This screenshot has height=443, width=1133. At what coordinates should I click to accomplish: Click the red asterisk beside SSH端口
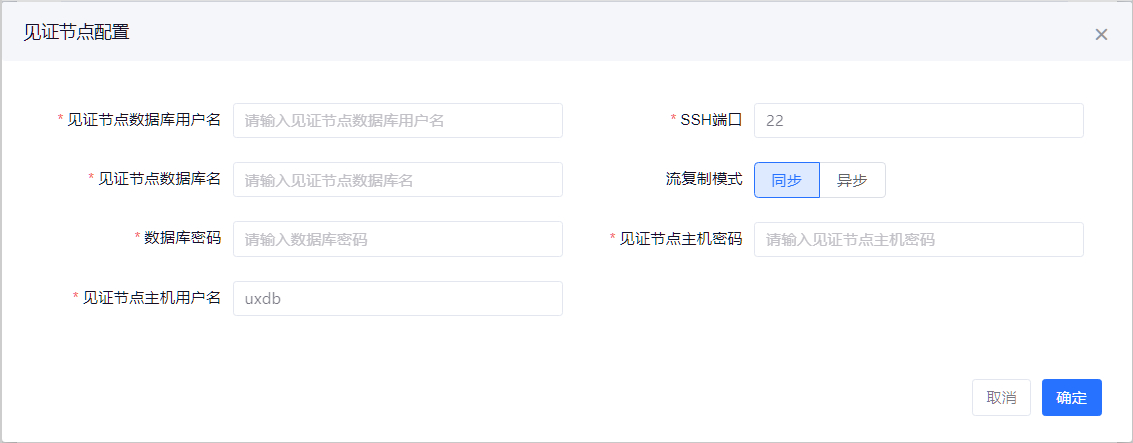coord(673,120)
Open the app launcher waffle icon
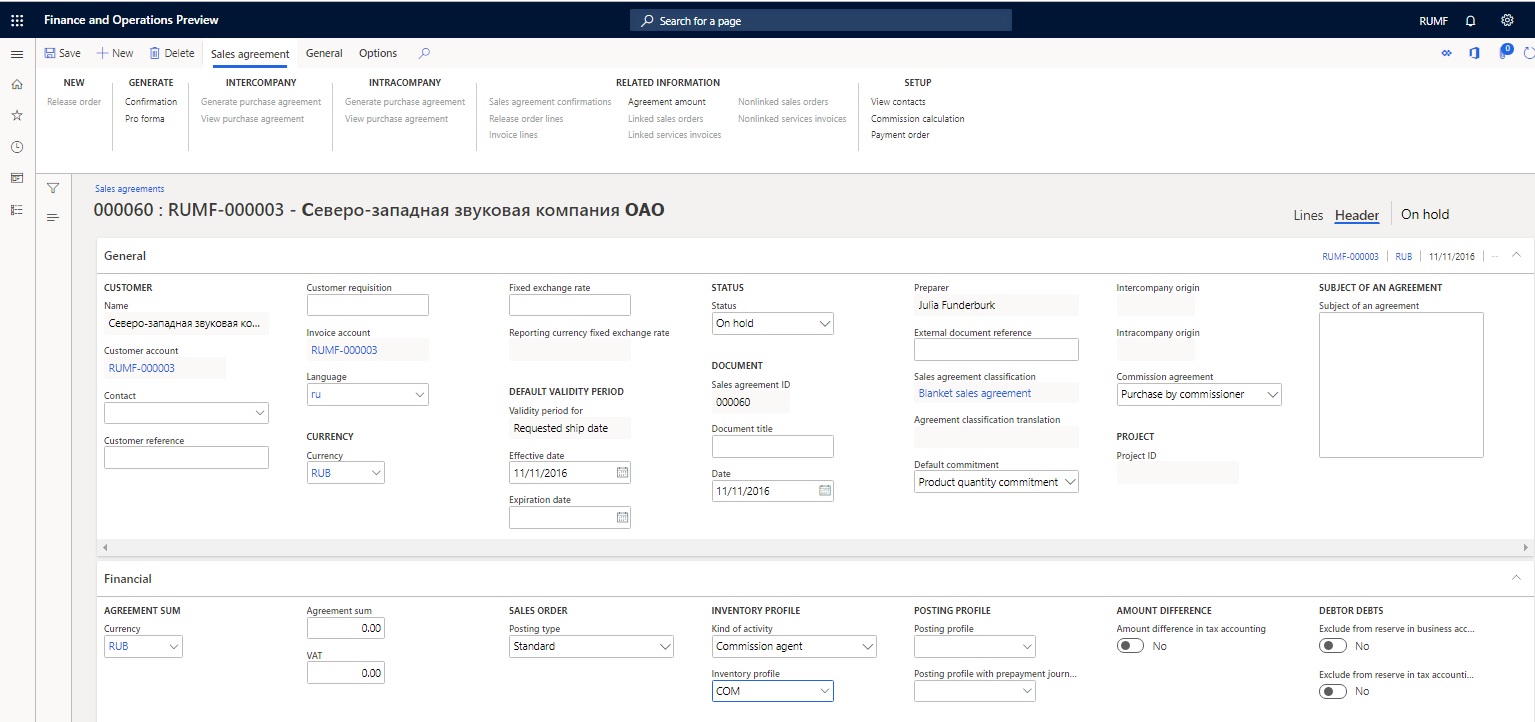1535x722 pixels. pos(17,20)
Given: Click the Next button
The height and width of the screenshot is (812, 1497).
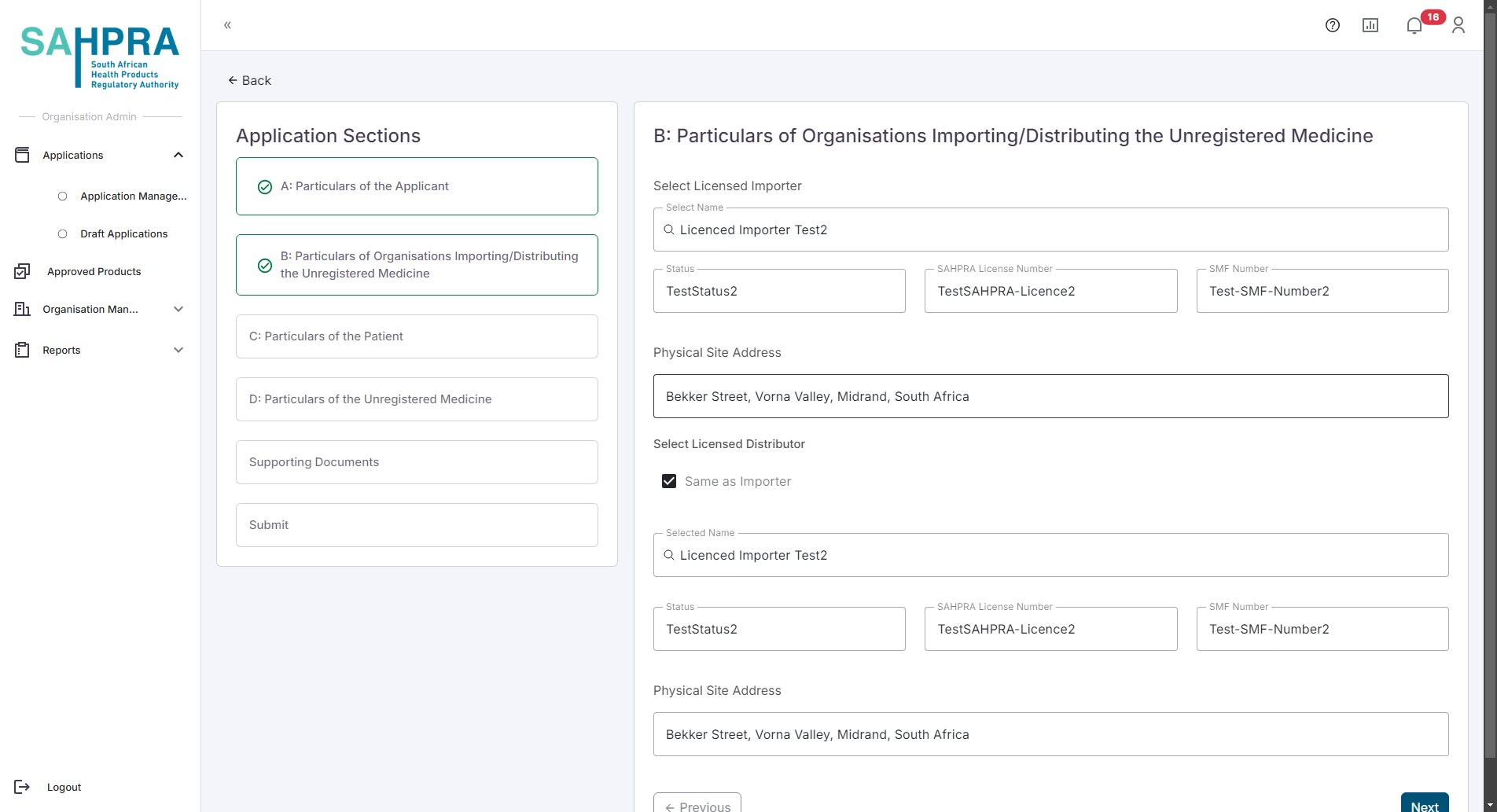Looking at the screenshot, I should 1424,803.
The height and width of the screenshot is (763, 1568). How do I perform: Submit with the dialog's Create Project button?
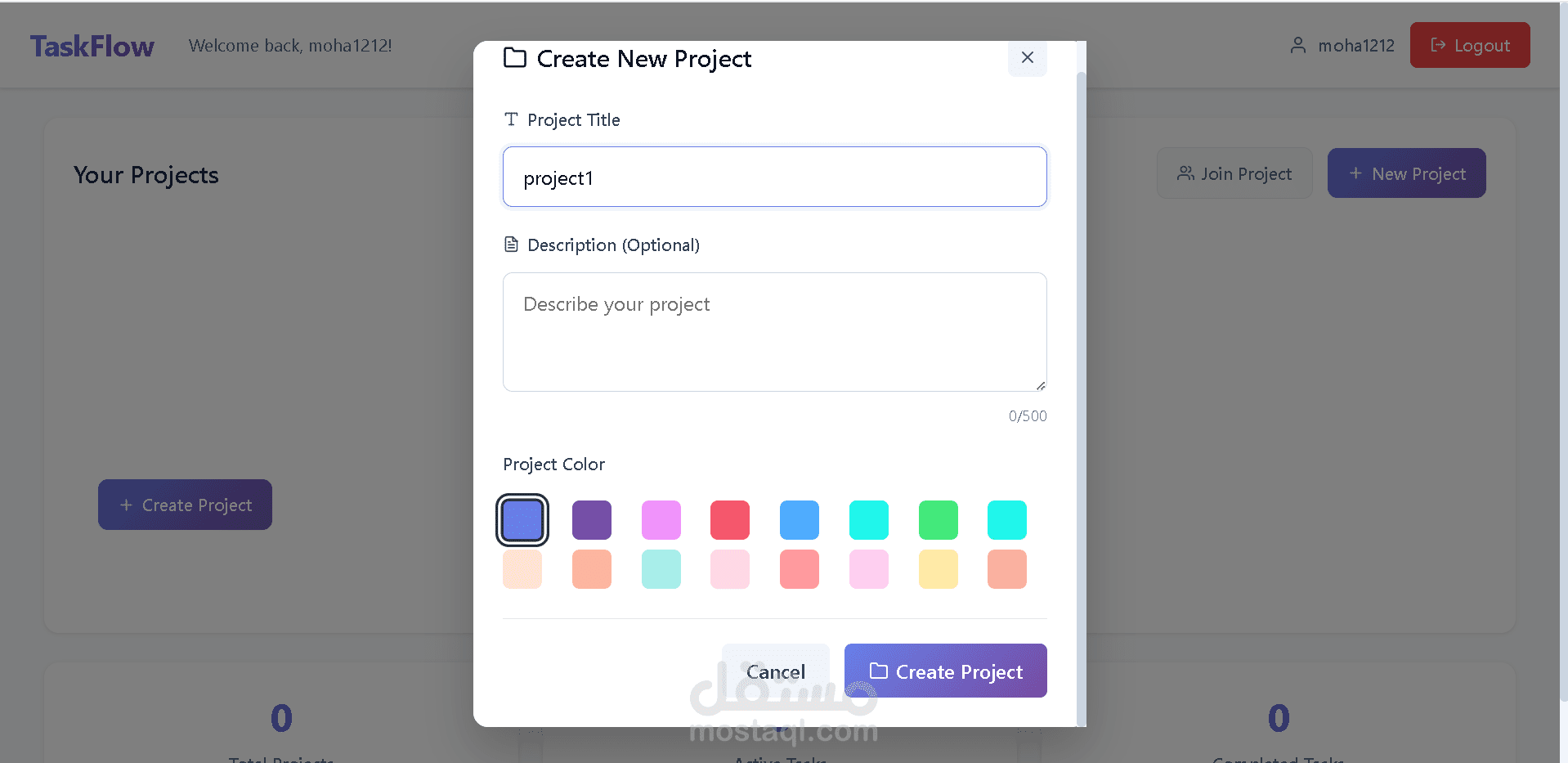[x=945, y=671]
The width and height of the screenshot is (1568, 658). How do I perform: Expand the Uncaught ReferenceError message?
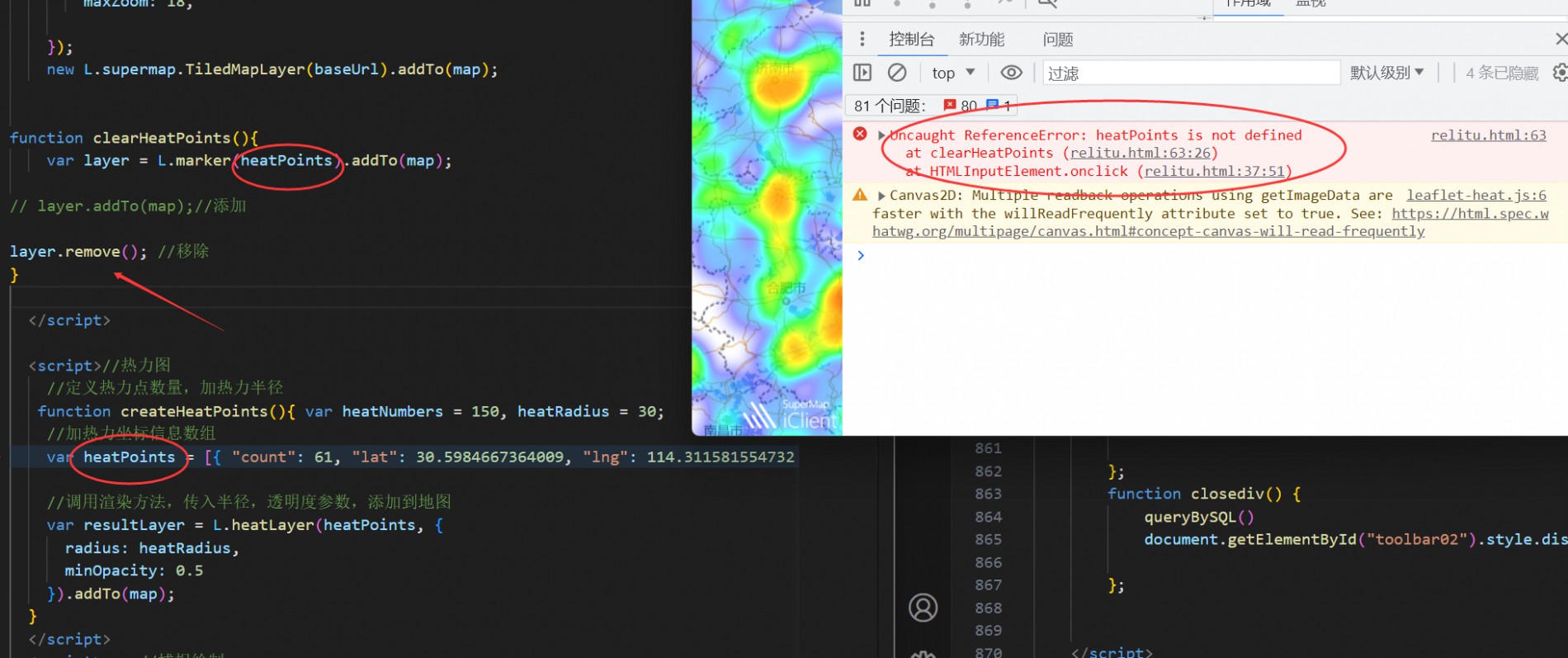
:::
* Required work:
What is needed is an exact copy of the lines from the beginning of the data through the line containing "Given: Click the Next button", both included, without any pictures.

* Solution:
This screenshot has height=443, width=1133. At what coordinates should I click to accomplish: Click the red asterisk beside SSH端口
coord(673,120)
Open the app launcher waffle icon
1535x722 pixels. pos(17,20)
Given: Click the Next button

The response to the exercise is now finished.